Cytogenetics and flow in diagnosis of myeloproliferative disorders.
Posted Jun 24 2009 7:01pm
Chronic myeloproliferative disorders (CMPD) are classified according to the WHO classification of 2001 as polycythemia vera (PV), chronic idiopathic myelofibrosis (CIMF), essential thrombocythemia (ET), CMPD/unclassifiable (CMPD-U), chronic neutrophilic leukemia, and chronic eosinophilic leukemia (CEL)/hypereosinophilic syndrome, all to be delineated from BCR/ABL-positive chronic myeloid leukemia (CML). I consider both cytogenetics and flow as not med. appropriate for diagnosis of CMPD. Clonal aberrations are found in 10% of patients with suspected CMPD establishing the diagnosis of a malignant disease but not allowing a secure diagnosis of any particular type of CMPD. A bone marrow would need to be repeated for that to be accomplished.

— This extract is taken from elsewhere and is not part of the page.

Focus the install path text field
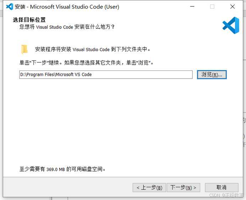The width and height of the screenshot is (246, 200). tap(106, 74)

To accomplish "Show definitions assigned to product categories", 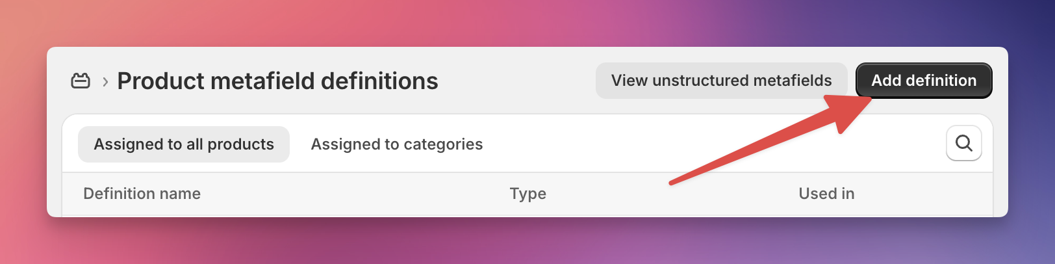I will [397, 144].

Cytogenetics are potentially more useful but only if they demonstrate a phildelphia chromosome. Nowadays, PCR for BRC/ABL is the prefered test to do that and it can be performed on the marrow as well as blood. While some recent articles claim that one or another combination of cytigenetics and flow with other factors can diagnose CMPD, this has not been confirmed in prospective studies or recommended by guidelines. JAK2 mutation is more valuable than either of these two tests.
Kern W, Hiddemann W, Schnittger S, Schoch C.Conventional cytogenetics of myeloproliferative diseases other than CML contribute valid information, Ann Hematol. 2005 Apr;84(4):250-7. Epub 2005 Feb 4.